[Study text]
%%
When Cornelia Street was a bit of an attenuated alley back in 1993 - you really only went through it on the way somewhere
else - David Page and Barbara Shinn opened a restaurant called Home. One of Home's first claims to fame was its homemade
ketchup - which one greeted with suspicion - after all, what was wrong with Heinz - until the first taste.
"Recipes From Home" is a charming compilation of both Page and Shinn's family recipes as well as those they serve at Home. The book has family snapshots and is full of anecdotes about Uncle Gene and Granda McCall. These recipes differ from Mrs' Wilkes' in that they tend to make their own condiments, mayonnaises of different colors and flavors, ketchup(s), and of course, canned soup isn't welcome here. But in the landscape - that horizon where food and desire meet, on a more visceral level these cookbooks are soulmates. The best cookbooks make you hungry, and eager to run into the kitchen and start cooking. "Recipes From Home" is one such cookbook. The Famous Tomato Ketchup really is all that, I assure you. And there are a multitude of recipes which I eagerly anticipate cooking.
%%
[Task list]
- a) Translate this sentence from the cookbook review into Spanish: "The best cookbooks make you hungry, and eager to run into the kitchen and start cooking."
- b) Write out the section of the cookbook review that begins with the words containing "When Cornelia Street" and ends with "the first taste.". Keep every character as it appears.

[Recorded information]
%%
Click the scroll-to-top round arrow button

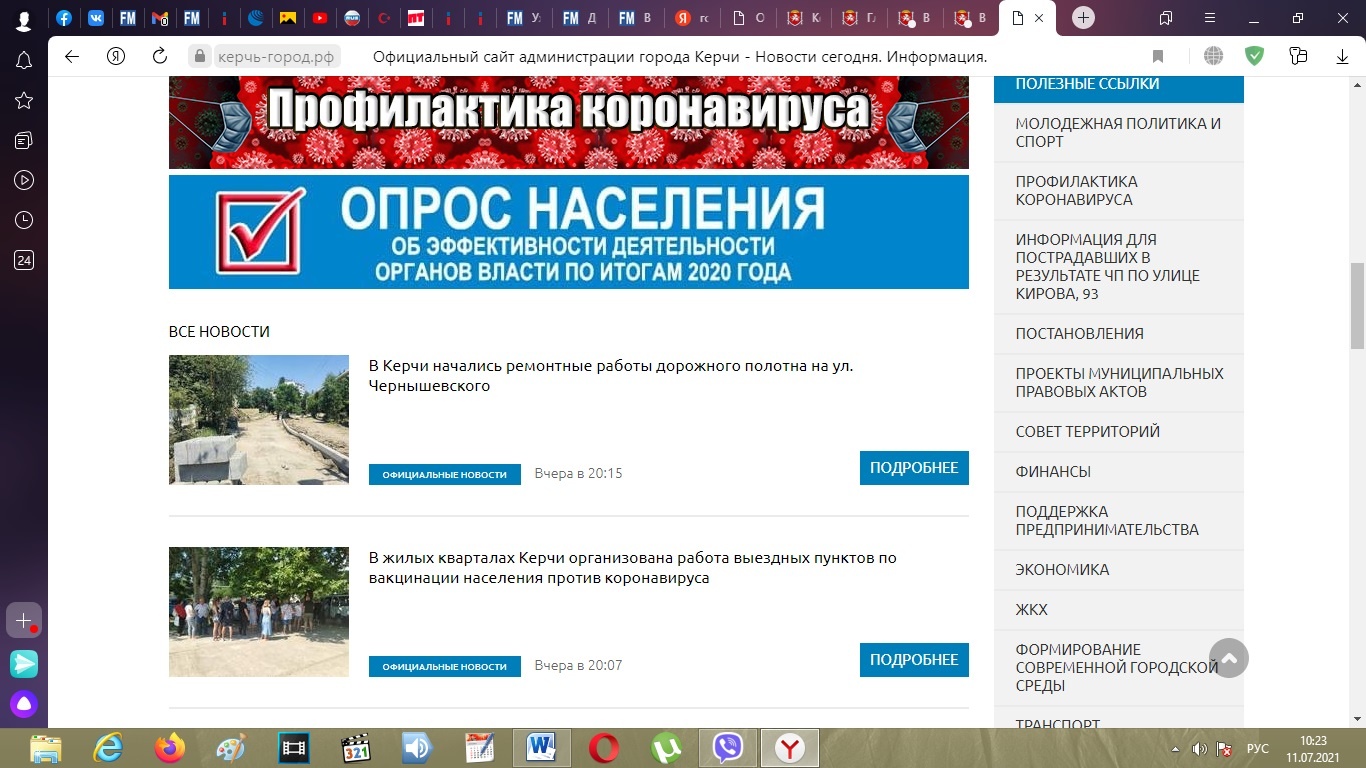(1229, 658)
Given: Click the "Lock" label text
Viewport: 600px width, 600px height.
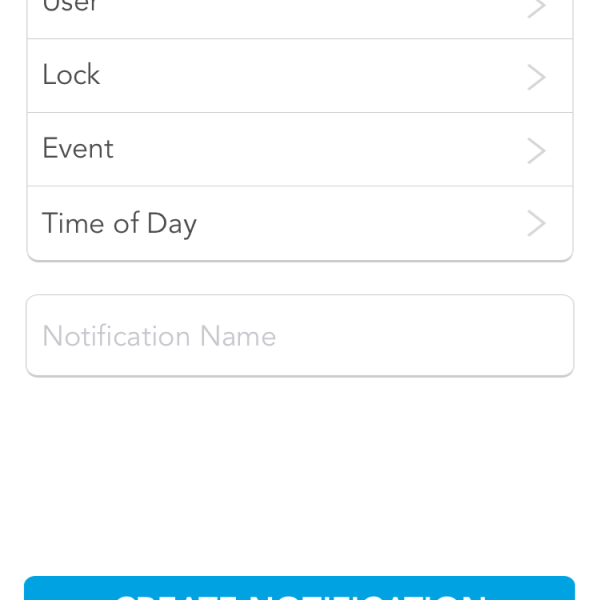Looking at the screenshot, I should point(71,76).
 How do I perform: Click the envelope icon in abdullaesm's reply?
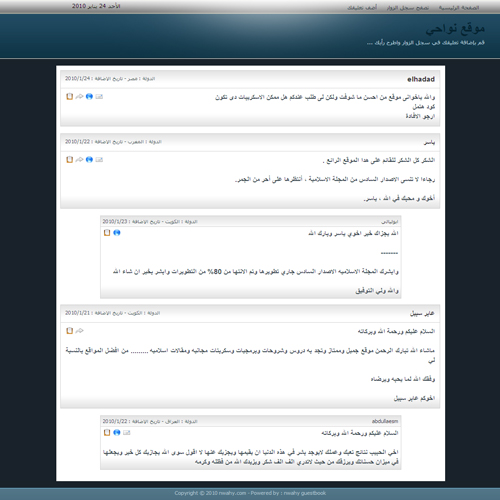[126, 432]
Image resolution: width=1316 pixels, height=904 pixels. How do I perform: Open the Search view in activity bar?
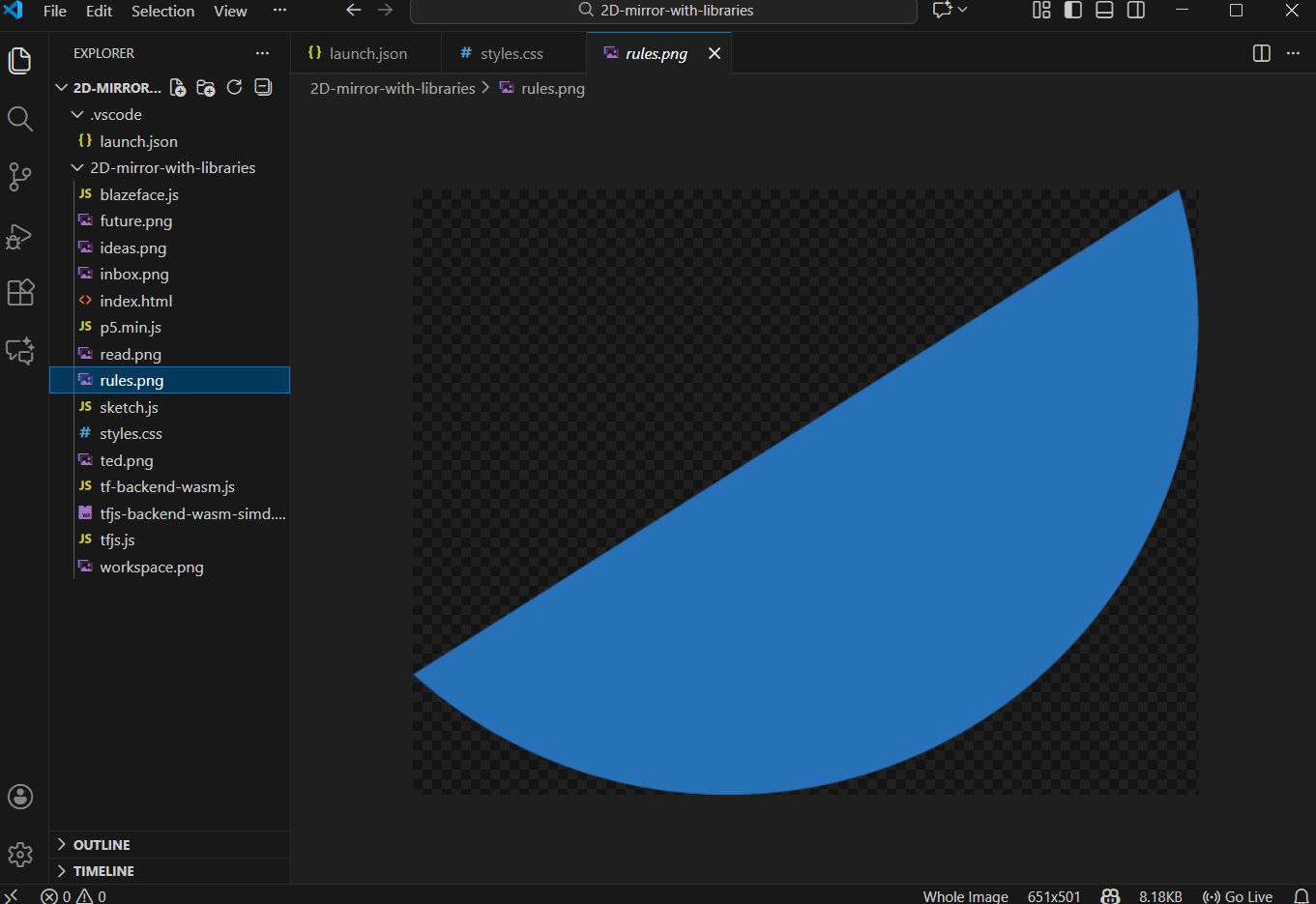[20, 119]
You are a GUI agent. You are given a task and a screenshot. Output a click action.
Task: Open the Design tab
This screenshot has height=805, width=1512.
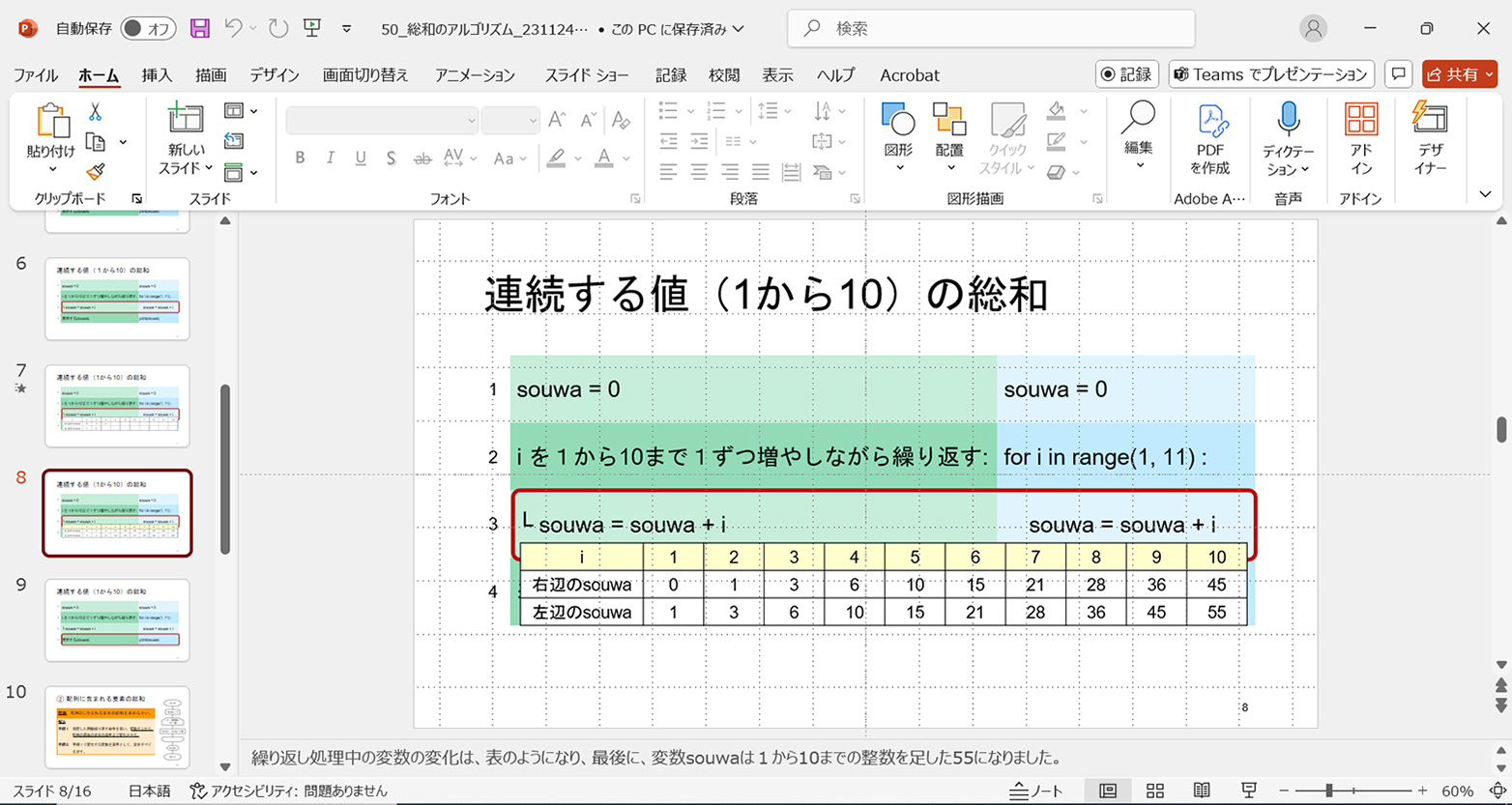(275, 75)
%%
[Responses for each task]
- a) Los mejores libros de cocina te abren el apetito y te dan ganas de correr a la cocina y ponerte a cocinar.

- b)
When Cornelia Street was a bit of an attenuated alley back in 1993 - you really only went through it on the way somewhere
else - David Page and Barbara Shinn opened a restaurant called Home. One of Home's first claims to fame was its homemade
ketchup - which one greeted with suspicion - after all, what was wrong with Heinz - until the first taste.